1. Crestron’s DM NVX Series – Crestron has a strong case for offering the most advanced switches in the AV industry, led by its impressive DigitalMedia, or DM, line. Now, DM is available in an AV over IP format with the NVX Series. The DM NVX Series takes what was great about DM and tweaks it for IP, so if additional sources need to be added to the system, there’s no need to buy a larger matrix switch.
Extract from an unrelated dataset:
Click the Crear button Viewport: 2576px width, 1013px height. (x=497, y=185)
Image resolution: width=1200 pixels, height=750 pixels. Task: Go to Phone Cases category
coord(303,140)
The DM NVX Series is compatible with 1GB Ethernet, which is more flexible and cost effective than using CAT-6 or CAT-7 wiring. With 1GB Ethernet, the DM NVX Series is easy to expand and can be expanded to an impressive degree. There’s also the uncompromising standards that integrators expect from Crestron. That includes pinpoint web-based management and control capabilities, incredible image quality (specifically, the DM NVX Series can deliver 4K60, HDR and 4:4:4 video), minimal latency due to Crestron’s simultaneous encoding/decoding abilities and top flight network security.
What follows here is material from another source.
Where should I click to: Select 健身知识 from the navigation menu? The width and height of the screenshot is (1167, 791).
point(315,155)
2. AMX’s SVSI product family – AMX is another heavy hitter in switches, and its SVSI product family includes several models designed for AV over IP use. This means video encoders and decoders, network video recorders, audio transceivers, IP windowing and wall processors, video management systems and VoIP solutions.

The newest member of the SVSI family is the N2300 Series, which can push 4K UHD video over standard 1GB Ethernet. AMX also advertises its ability to do this with minimal, practically invisible latency. AMX products are lauded for their ease of installation and setup, and the SVSI family is no different. Also, SVSI products support distributed matrix switching and point-to-multipoint streaming, so they are flexible enough to fit into any AV over IP solution.

3. Liberty’s DigitaLinx – Liberty may not have the brand power of Crestron, but its DigitaLinx products are fully capable AV over IP switches. The DigitaLinx is available in the 2000 Series and 5000 Series.

The 2000 Series can distribute 1080P video over standard 1GB Ethernet, and can manage hundreds of displays and sources. Further, the 2000 Series can support up to a 16x16 video wall and is compatible with third party control systems while remaining affordable and offering low latency.

The 5000 Series steps everything up, and can push over 4K video with HDR, over that same 1GB network. The 5000 Series also support 7.1 audio for residential installations, USB 2.0 networking for KVM applications and can also support a 16x16 video wall with little latency and with third party control system compatibility.

4. Extron’s video streaming products – Extron is yet another player in the AV networking space and has several video streaming products designed for AV over IP applications. Although it offers H.264, VN-Matrix and JPEG 2000 HD products, its NAV Series may be the most impressive.

The NAV Series is billed as the professional AV over IP alternative, with extremely low latency and excellent video quality as the starting points. The NAV E 501, for example, can handle HDMI 2.0 input with resolutions up to 4K60 at 4:4:4. It comes with Extron’s PURE3 codec for maximum quality and minimal delays. Further, because the NAV E 501 is compatible with Extron’s NAV 10GB endpoints, it can be scaled up with almost no limit.

AV over IP has brought a wave of improvements to enterprise settings, allowing companies to optimize their AV applications both now, and for the future.